Friday 24 March 2017

The Waltz and erotic display.



For the younger generation there is nothing so entertaining as shocking their parents and grandparents. This, they always do with a flourish; if they get a reaction, that is wonderful and is definitely worth the effort. In the years of George, the Prince Regent’s rule over London’s fashionable elite, the younger generation, shocked the older generation in a bold, extravagant gesture, with a brand new dance; the Waltz.

The year was 1815, the ending of the time of the Napoleonic wars. The government, led by Lord Liverpool, negotiated a peace settlement. The king had nothing to do with the details. Poor King George III had descended into madness and George, his son, the Prince Regent was too intent on going to licentious parties and generally having a pretty wild time, to be bothered with the politics of foreign policy.

Within the rural and urban counties of England, there was a mood of social and economic malaise, yet the Prince Regent and his entourage of the young aristocracy, exuded a mood of confidence, exuberance and expectation. There was an explosion of outrageously expensive design on an unprecedented scale. New styles were embraced. And then there was this decadent new dance craze.



The Waltz was a couples dance, as opposed to the traditional group dances. The gentleman actually clasped his arm around the lady's waist, giving the dance a dubious moral status. The Waltz was a dance born in the suburbs of Vienna and in the alpine region of Austria. It was foreign, that in itself was enough for the parents of the young, English  aristocracy to view it with suspicion.

The shock of the new. Each generation thinks that they are the originators of this phenomenon, but it has been done so many times before.



Before the scandalous Waltz came along, dancing had been civilised. You danced in large groups, only occasionally touching each other. Flirting would be done with eye contact. In the Waltz, you held your partner in an embrace for a whole dance. Touching, whispering to each other; social rules were broken. A strong arm around a slender waist. Long, delicate fingers cling to a firm shoulder. Warm rounded flesh beneath fine, creamy lace, or translucent muslin. White thighs pushed apart with an insistent, probing knee. Breasts, yearning for urgent caresses, crushed against a broad chest. Waltzing was dirty dancing for the Regency teens. The impact of the Waltz would probably have had the same effect on the older generation, as any sweet grandmother today stumbling into a full on swingers party.




The waltz was criticized on moral grounds by those opposed to its closer hold and rapid turning movements. Religious leaders almost unanimously regarded it as vulgar and sinful. Continental court circles held out obstinately against the waltz, seeing depravity in every swaying, graceful move.

In July of 1816, the waltz was included in a ball given in London by the Prince Regent. A blistering editorial in The Times a few days later stated:"We remarked with pain that the indecent foreign dance called the Waltz was introduced (we believe for the first time) at the English court on Friday last ... it is quite sufficient to cast one's eyes on the voluptuous intertwining of the limbs and close compressure on the bodies in their dance, to see that it is indeed far removed from the modest reserve which has hitherto been considered distinctive of English females. So long as this obscene display was confined to prostitutes and adulteresses, we did not think it deserving of notice; but now that it is attempted to be forced on the respectable classes of society by the civil examples of their superiors, we feel it a duty to warn every parent against exposing his daughter to so fatal a contagion."  (Source: The Times of London, 16th July 1816)

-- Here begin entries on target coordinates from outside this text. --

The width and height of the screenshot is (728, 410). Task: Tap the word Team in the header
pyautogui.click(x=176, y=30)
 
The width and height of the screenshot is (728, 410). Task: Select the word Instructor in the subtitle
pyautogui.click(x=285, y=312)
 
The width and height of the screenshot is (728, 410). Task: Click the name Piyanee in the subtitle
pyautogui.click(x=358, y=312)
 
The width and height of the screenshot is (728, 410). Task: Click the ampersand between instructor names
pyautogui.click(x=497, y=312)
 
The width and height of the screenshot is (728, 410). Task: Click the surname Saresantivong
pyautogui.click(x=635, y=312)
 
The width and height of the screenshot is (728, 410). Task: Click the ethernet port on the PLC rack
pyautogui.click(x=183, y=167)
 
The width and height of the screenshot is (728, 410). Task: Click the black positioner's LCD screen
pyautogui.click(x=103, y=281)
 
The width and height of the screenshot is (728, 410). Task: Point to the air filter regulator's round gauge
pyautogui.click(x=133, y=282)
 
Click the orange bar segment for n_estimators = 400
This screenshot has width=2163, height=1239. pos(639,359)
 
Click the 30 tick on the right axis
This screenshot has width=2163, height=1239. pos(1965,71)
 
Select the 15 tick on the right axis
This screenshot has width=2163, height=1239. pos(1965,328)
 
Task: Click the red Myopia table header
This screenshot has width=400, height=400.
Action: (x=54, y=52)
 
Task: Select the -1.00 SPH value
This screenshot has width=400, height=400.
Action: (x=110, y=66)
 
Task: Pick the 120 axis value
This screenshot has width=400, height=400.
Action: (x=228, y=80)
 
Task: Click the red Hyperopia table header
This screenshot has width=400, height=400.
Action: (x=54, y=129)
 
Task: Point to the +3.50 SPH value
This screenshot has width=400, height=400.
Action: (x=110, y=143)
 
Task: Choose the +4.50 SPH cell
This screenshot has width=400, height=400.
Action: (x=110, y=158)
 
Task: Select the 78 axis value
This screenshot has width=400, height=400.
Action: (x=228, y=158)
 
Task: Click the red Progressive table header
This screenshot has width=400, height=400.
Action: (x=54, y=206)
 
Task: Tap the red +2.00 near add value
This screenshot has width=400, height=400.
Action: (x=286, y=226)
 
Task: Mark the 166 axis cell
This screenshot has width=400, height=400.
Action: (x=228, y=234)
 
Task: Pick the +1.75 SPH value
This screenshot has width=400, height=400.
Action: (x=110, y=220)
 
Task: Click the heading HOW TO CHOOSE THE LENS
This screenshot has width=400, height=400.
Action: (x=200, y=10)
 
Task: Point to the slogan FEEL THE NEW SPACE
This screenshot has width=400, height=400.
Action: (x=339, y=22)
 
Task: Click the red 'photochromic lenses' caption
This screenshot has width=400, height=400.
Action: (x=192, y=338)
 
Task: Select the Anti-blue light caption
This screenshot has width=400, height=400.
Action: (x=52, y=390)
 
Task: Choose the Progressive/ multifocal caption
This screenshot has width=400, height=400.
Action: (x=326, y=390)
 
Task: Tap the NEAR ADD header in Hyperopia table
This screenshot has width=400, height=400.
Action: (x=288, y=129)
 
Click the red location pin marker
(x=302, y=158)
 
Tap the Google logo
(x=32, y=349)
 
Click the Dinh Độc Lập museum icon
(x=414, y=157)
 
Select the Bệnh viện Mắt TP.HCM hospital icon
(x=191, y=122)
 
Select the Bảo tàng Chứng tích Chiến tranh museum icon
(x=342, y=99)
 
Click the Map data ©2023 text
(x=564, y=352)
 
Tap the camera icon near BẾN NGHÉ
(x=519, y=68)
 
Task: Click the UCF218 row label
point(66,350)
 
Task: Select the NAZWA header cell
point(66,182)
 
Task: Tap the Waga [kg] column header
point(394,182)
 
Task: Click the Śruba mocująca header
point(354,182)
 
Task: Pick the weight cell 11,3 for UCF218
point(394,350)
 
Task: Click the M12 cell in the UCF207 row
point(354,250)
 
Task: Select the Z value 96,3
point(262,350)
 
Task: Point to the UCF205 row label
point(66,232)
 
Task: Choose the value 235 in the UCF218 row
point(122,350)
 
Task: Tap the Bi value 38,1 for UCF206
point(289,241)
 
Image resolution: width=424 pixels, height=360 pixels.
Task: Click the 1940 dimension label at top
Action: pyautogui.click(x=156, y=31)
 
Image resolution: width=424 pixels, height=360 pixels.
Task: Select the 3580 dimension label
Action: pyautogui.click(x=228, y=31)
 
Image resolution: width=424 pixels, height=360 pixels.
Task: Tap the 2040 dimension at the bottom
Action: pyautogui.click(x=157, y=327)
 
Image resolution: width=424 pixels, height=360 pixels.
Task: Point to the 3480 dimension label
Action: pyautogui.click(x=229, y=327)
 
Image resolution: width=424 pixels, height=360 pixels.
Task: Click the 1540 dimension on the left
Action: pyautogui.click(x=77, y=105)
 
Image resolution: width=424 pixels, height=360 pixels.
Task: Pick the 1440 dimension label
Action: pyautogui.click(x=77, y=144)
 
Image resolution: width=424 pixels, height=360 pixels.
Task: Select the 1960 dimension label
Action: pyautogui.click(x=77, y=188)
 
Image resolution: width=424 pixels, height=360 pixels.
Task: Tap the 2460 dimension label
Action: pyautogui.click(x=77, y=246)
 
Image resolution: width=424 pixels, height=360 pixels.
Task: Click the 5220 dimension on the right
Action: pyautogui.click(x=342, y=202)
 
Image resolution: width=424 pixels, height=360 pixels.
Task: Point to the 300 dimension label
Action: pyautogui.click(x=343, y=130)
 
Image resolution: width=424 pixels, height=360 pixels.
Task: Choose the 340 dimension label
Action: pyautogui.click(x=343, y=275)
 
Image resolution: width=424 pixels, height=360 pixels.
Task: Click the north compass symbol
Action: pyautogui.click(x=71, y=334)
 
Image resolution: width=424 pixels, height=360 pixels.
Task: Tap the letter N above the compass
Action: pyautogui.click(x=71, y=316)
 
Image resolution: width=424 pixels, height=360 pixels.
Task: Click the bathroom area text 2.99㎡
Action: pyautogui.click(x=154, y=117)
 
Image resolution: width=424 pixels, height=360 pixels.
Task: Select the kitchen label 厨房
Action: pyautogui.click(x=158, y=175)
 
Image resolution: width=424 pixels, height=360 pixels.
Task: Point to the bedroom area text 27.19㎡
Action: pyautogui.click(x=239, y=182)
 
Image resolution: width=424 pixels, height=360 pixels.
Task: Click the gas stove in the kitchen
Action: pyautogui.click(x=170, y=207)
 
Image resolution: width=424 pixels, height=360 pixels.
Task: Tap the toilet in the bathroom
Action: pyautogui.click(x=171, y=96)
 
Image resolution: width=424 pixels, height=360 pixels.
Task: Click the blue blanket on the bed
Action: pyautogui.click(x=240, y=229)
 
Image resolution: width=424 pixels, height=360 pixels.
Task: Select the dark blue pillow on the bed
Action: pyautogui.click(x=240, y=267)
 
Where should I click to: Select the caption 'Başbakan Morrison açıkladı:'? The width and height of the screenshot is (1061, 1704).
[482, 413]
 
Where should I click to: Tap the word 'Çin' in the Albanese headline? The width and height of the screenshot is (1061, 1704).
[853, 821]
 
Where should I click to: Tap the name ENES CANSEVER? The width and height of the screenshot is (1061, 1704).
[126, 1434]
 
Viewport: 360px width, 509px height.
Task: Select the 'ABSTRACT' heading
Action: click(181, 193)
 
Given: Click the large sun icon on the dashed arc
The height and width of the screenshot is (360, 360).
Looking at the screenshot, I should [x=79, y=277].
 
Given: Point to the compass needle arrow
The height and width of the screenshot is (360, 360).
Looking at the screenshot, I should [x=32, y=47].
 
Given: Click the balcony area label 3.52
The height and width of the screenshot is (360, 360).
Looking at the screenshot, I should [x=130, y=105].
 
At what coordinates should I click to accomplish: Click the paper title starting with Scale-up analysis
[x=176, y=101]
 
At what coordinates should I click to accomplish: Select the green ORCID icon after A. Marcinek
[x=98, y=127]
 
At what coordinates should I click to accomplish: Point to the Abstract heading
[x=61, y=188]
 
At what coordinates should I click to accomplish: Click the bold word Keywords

Even as late as 1866 an article in the English magazine Belgravia stated: "We who go forth of nights and see without the slightest discomposure our sister and our wife seized on by a strange man and subjected to violent embraces and canterings round a small-sized apartment - the only apparent excuse for such treatment being that is done to the sound of music - can scarcely realize the horror which greeted the introduction of this wicked dance."

Reportedly, the first time the waltz was danced in the United States was in Boston in 1834. Lorenzo Papanti, a Boston dancing master, gave an exhibition in Mrs. Otis' Beacon Hill mansion. Social leaders were aghast at what they called "an indecorous exhibition."

I thought that the 1960’s generation made a pretty good case for shocking the older generation. It seems that they had nothing on those wilful teens of Regency England.

This blog post has been put together using sources from the Web.